■ Your task: Could you print the stretch of lines below from the one with "Task: Open Dia De Los Muertos search" through the one with "Image resolution: width=1366", exactly as they stand and without any pictures?

■ Source data:
###

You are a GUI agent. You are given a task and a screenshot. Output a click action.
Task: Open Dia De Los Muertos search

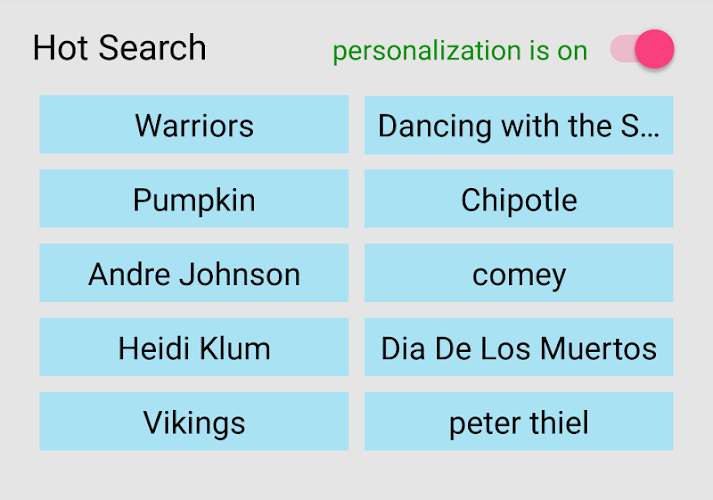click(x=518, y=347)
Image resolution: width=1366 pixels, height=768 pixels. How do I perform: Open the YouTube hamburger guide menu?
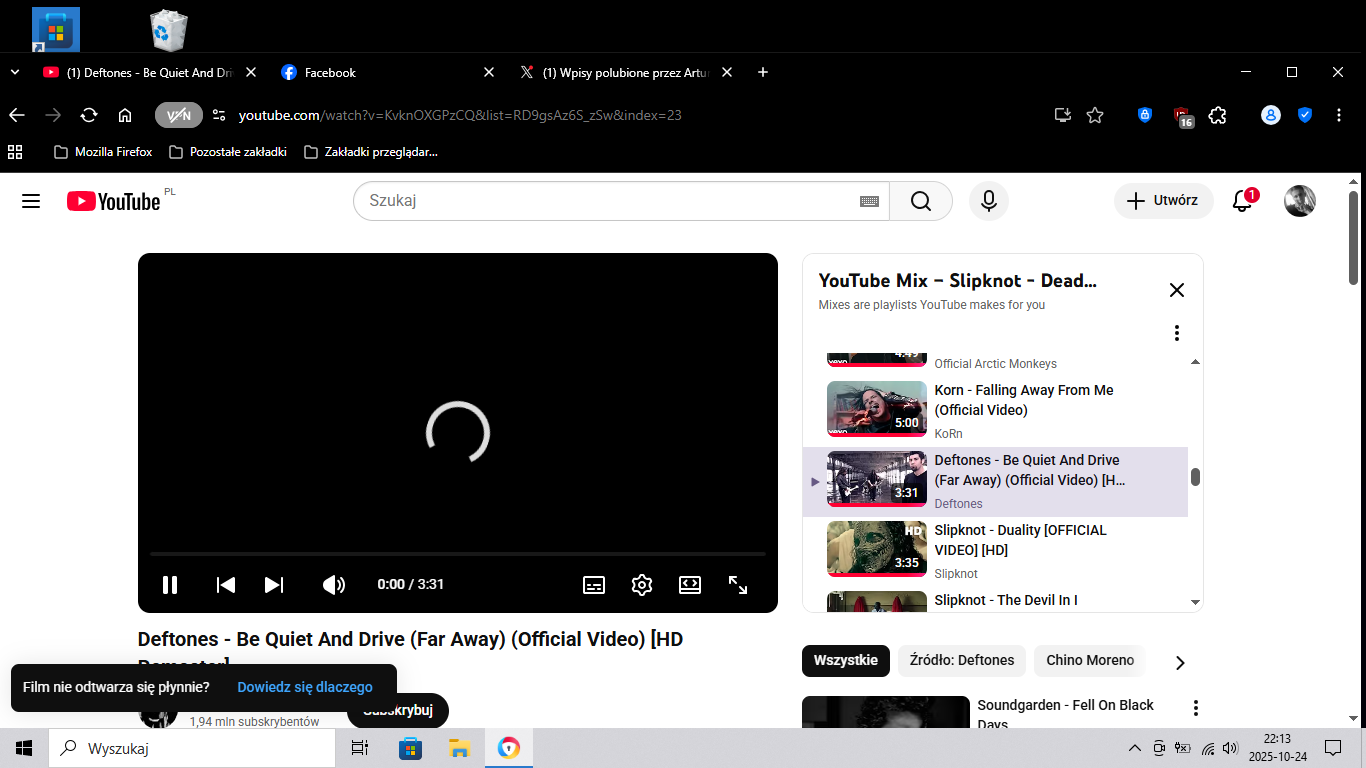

###

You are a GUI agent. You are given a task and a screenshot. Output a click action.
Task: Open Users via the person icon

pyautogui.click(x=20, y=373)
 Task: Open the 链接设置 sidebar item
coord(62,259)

###

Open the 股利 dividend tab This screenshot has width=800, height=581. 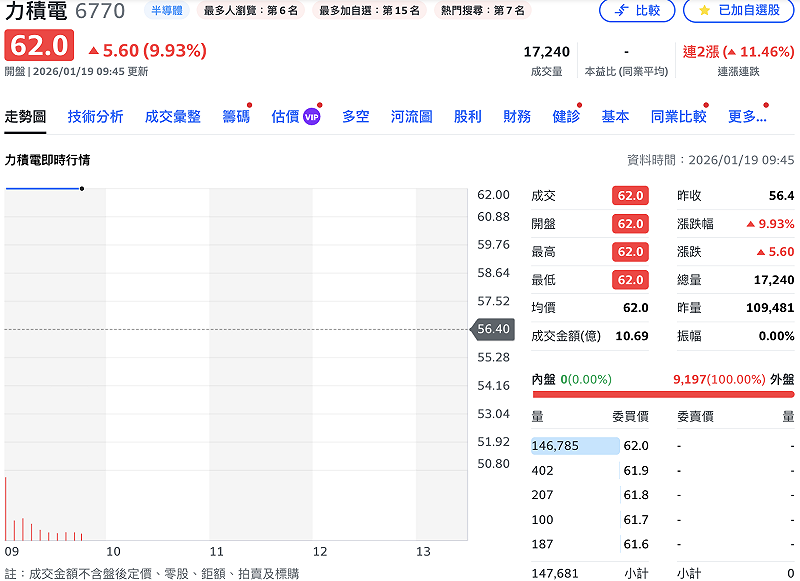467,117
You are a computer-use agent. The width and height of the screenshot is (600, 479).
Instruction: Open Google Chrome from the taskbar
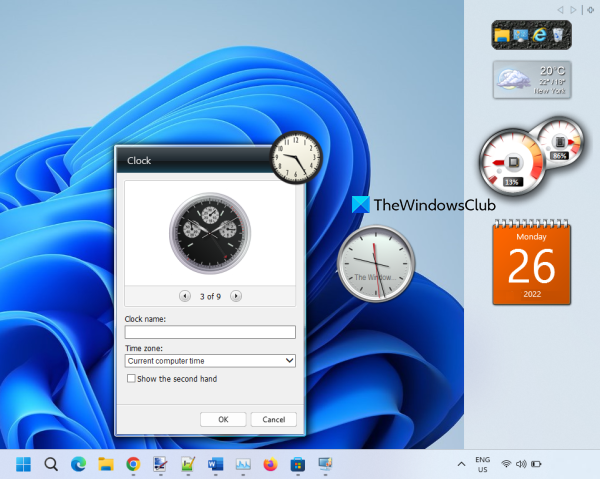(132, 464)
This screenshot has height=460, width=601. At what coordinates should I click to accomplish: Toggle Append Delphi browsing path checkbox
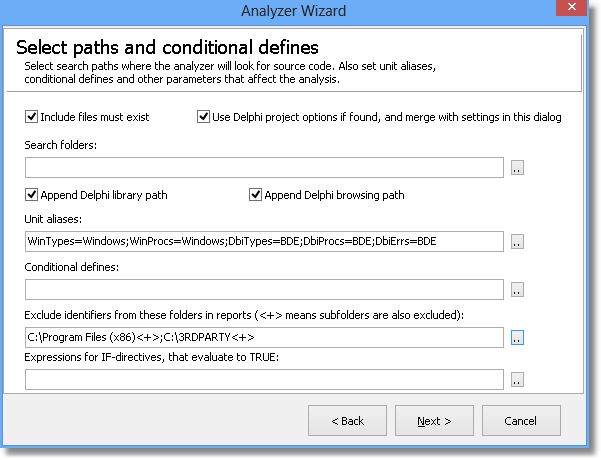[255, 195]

###

■ Task answer:
Task: Open Dia De Los Muertos search

click(x=518, y=347)
Image resolution: width=1366 pixels, height=768 pixels. How do I perform: Open the YouTube hamburger guide menu?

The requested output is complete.